==== EXTRAIT DU DOCUMENT ====
Aussi il n’est plus possible pour nous de pouvoir signer un CDI, nous avons besoin d’être plusieurs mois par an au Népal. Il nous faut travailler suffisamment pour pouvoir financer ces mois non rémunérés, et de trouver des postes qui acceptent de nous laisser partir en congé sans solde régulièrement. Mais toute cette organisation a peu de poids finalement dès qu’on pense à la beauté de la réussite de ce projet ! A à chaque fois que l’on désespère ou que c’est trop on se rappelle «  sambhava », ça veut dire possible non ? Et on continue !

 

Quels sont tes projets personnels futurs ?

Je m’apprête à accueillir un petit bébé pour Novembre, un petit garçon qui partagera sa vie comme nous, entre la France et le Népal et qui est très attendu par ses très nombreux frères et sœurs de cœur ! J’ai aussi repris mes études pour devenir accompagnatrice à la naissance, et j’aimerais aussi pouvoir me créer une activité professionnelle qui puissent se faire en ligne pour travailler de partout, et pouvoir aller au Népal plusieurs mois par an, et prendre les routes du monde le reste du temps avec notre bébé, tout en gérant Sambhava, et en travaillant ! C’est ça l’idée !
====
**EXERCICE ÉCRIT 1**
Recopiez fidèlement le passage de l'extrait qui commence par les mots « Je m’apprête à » et se termine par « C’est ça l’idée ! ».
**EXERCICE ÉCRIT 2**
Dans les enregistrements, reprenez toutes les lignes, demandes comprises, depuis celle qui contient « Toggle the Filtered state in the record bar » jusqu'à la fin, en ajoutant 84 à chacun des nombres des coordonnées données en réponse. N'incluez pas les images dans votre réponse.
==== DONNÉES DE L'EXERCICE ====
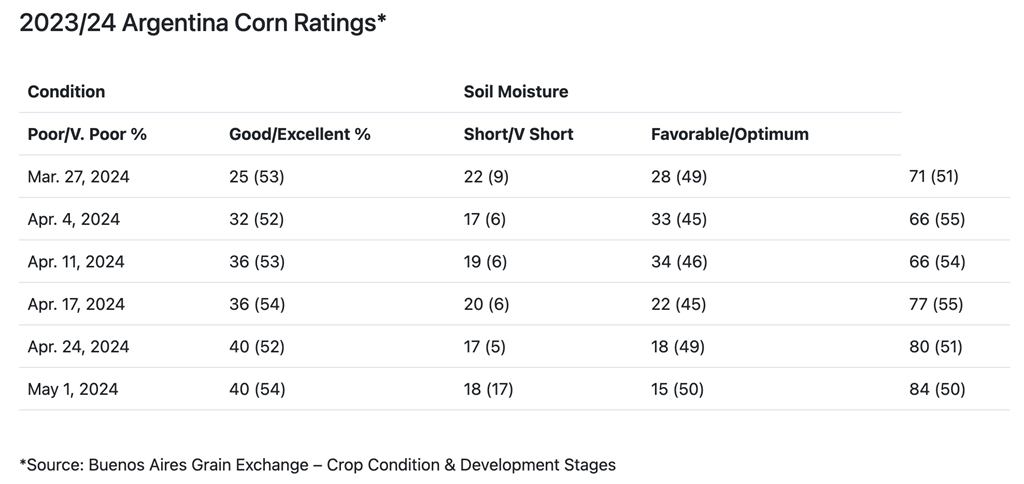Select the "Apr. 24, 2024" date cell
The width and height of the screenshot is (1024, 484).
(x=77, y=347)
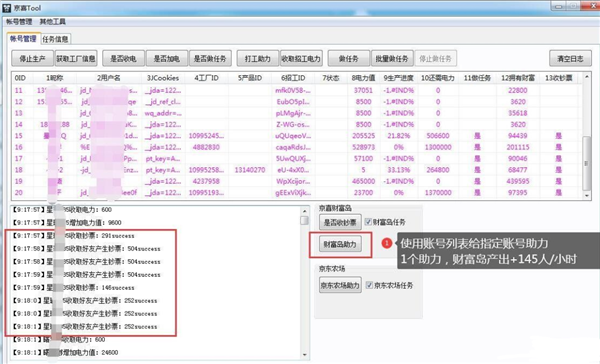600x364 pixels.
Task: Click the 打工助力 button
Action: [258, 59]
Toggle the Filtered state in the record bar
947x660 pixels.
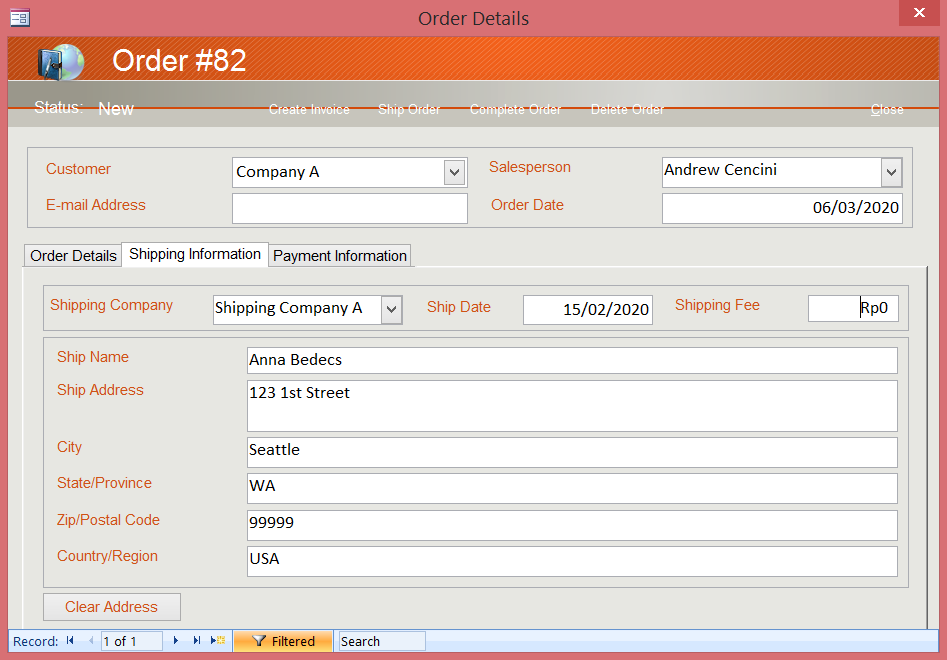click(x=283, y=641)
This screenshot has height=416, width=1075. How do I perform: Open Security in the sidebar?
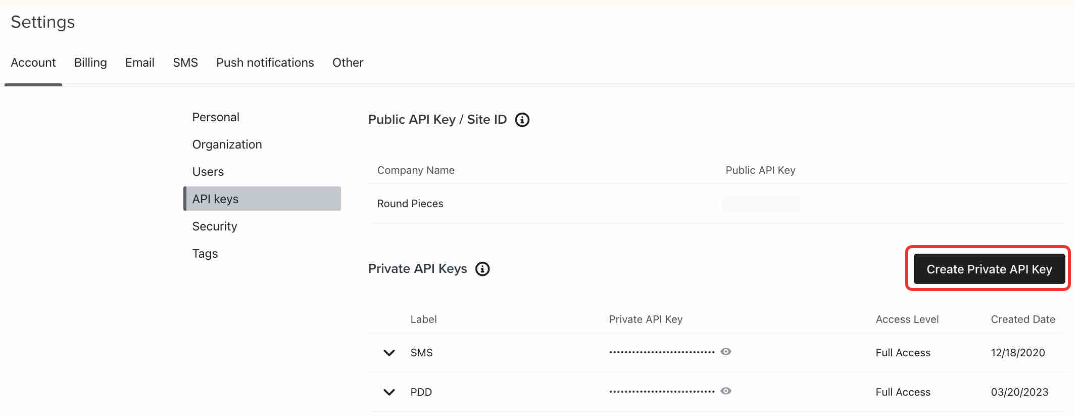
====
**RÉPONSE ATTENDUE 1**
Je m’apprête à accueillir un petit bébé pour Novembre, un petit garçon qui partagera sa vie comme nous, entre la France et le Népal et qui est très attendu par ses très nombreux frères et sœurs de cœur ! J’ai aussi repris mes études pour devenir accompagnatrice à la naissance, et j’aimerais aussi pouvoir me créer une activité professionnelle qui puissent se faire en ligne pour travailler de partout, et pouvoir aller au Népal plusieurs mois par an, et prendre les routes du monde le reste du temps avec notre bébé, tout en gérant Sambhava, et en travaillant ! C’est ça l’idée !

**RÉPONSE ATTENDUE 2**
Toggle the Filtered state in the record bar
947x660 pixels.
click(x=367, y=725)
This screenshot has height=416, width=1075. How do I perform: Open Security in the sidebar?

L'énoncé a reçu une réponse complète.